Given request
In the excerpt on cooking with spices below, what is the first rule of thumb for starting to use spices?

Just the smell of spices wafting from the kitchen – sometimes homey and sometimes exotic – warms the appetite and ignites the imagination. James Beard-nominated Mark Diacono, author of 14 books on cooking and other kitchen matters, offers sage advice (pardon the pun) on spices, and encourages us to go forth boldly to try some new flavors.

The cover of a spices book featuring a burst of red and orange as well as chili peppers and anise stars.

Knowing Spices Can Completely Change Your Kitchen Game

I remember when my mother can home from the supermarket with a jar of mixed spice and dusted her apple filling with this mysterious powder. Despite eating as much of the Sunday roast as I could, the spicy scent coming from the oven had me hungrier than when I came to the table. This is the power of well deployed spices: their scent makes your nose a promise that their flavors deliver on. 

If your use of spices is limited by long-held habit or by lack of exposure, it is easy to feel intimidated. Where do you start your journey, and with what? 

Where to Start with Spices

The first rule of thumb is ‘easy does it.’ A heavy hand with something punchy like cloves can overpower your Christmas baking and put you off for life. That said, embrace the adventure without fear but with attention. Where a recipe allows, taste repeatedly as you go, adding more spice, incrementally, if you think it would improve the whole. Make notes for next time; scribble in the margin if you are following a written recipe. You will build up understanding and confidence surprisingly quickly. 

The Four Most Important Things About Spices

  1. Buy good quality spices. Even something as familiar as black pepper can be a revelation when well-sourced. It adds a pungent, even fruity earthiness to a dish and can be at home with sweet as well as savory recipes. Look for someone who specializes; they are likely to be online.  
  2. Buy whole spices where you can, in small quantities to enjoy them at their best, and keep them in jars out of direct sunlight.

Supplied material
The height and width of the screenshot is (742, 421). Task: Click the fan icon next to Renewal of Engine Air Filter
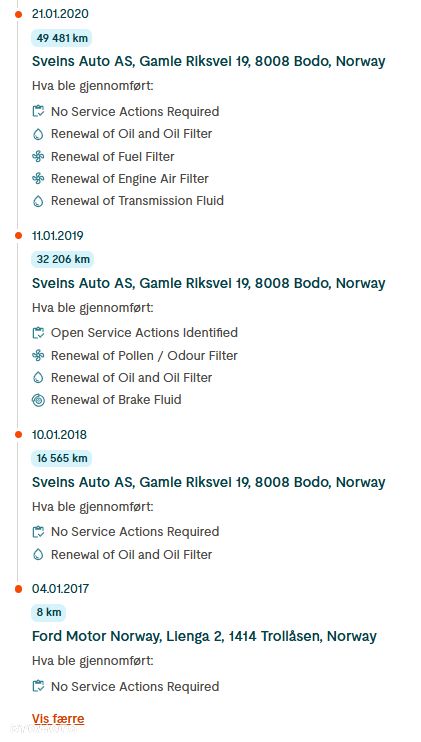coord(38,178)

Answer below
The first rule of thumb is "easy does it."